Pixel coordinate grounding data:

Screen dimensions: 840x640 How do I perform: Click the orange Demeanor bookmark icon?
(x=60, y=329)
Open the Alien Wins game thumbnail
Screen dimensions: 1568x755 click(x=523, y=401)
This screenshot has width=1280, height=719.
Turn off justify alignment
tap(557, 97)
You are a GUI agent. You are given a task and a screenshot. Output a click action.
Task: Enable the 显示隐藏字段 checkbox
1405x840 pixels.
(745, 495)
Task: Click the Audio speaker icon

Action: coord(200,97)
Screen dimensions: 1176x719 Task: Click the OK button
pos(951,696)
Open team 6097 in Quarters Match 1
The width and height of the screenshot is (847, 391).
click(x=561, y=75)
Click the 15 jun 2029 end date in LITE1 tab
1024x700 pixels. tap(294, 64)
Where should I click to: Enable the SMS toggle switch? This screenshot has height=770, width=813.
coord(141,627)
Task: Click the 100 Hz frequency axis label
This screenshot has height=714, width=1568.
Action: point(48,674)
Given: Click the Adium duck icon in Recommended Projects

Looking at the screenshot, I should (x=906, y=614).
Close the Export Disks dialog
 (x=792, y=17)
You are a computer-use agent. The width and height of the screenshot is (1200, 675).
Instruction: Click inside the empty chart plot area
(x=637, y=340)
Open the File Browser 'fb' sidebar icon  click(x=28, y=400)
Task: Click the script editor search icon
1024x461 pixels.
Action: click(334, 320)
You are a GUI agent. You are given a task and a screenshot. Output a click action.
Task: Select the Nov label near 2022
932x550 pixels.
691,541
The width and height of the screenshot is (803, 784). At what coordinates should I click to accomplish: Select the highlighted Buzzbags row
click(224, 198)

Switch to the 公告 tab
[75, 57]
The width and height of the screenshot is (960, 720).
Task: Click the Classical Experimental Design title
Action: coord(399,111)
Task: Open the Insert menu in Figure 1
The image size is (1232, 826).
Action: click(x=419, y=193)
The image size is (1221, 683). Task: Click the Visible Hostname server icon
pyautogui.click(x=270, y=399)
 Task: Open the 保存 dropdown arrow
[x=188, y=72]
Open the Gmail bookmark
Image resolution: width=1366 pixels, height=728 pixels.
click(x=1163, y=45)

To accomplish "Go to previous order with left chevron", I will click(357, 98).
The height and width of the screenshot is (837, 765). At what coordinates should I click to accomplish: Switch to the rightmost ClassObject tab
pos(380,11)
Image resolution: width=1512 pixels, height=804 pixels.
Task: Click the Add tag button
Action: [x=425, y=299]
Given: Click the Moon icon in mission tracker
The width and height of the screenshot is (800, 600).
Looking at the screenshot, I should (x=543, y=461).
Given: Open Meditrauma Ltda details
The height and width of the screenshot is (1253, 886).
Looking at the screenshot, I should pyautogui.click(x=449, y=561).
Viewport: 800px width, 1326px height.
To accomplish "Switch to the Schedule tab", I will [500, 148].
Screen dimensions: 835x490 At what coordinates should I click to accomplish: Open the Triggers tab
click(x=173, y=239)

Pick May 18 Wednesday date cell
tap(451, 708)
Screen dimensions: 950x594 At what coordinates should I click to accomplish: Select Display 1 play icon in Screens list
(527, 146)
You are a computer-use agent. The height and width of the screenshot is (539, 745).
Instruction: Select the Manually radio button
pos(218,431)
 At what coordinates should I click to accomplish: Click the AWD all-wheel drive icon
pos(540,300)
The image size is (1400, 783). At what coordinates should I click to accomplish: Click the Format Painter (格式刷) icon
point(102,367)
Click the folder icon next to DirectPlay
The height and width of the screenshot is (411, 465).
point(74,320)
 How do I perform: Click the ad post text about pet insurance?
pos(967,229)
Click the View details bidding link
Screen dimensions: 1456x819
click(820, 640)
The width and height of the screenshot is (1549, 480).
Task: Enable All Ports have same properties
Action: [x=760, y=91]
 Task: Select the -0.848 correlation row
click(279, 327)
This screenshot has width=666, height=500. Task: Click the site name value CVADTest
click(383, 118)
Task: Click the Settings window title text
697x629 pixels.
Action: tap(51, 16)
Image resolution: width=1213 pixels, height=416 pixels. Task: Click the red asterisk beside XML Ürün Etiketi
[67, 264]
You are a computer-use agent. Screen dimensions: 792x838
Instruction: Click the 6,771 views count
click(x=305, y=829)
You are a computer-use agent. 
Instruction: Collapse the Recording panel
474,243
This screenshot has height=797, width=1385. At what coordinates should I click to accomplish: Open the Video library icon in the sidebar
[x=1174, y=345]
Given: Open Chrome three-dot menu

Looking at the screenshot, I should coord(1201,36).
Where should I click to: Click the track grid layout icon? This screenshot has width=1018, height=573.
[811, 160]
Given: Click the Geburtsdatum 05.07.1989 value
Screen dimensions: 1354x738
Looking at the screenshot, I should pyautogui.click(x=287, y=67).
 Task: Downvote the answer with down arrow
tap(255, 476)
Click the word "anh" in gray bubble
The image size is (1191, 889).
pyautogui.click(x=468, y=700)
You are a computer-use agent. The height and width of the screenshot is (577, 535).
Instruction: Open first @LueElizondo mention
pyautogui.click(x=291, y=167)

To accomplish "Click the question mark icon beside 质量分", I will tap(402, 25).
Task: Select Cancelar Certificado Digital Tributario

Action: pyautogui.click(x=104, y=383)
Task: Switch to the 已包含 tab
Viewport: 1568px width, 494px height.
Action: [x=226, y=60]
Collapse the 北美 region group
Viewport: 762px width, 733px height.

◆ **PROMPT**: Where a line above holds the string "agent", copy that line.

◆ **RESULT OF THE TASK**:
You are a GUI agent. You are given a task and a screenshot. Output a click action.
You are a computer-use agent. The width and height of the screenshot is (1200, 675).
You are a GUI agent. You are given a task and a screenshot. Output a click action.
You are a computer-use agent. The height and width of the screenshot is (539, 745).
You are a computer-use agent. Screen dimensions: 792x838
You are a computer-use agent. 
You are a computer-use agent. The height and width of the screenshot is (577, 535).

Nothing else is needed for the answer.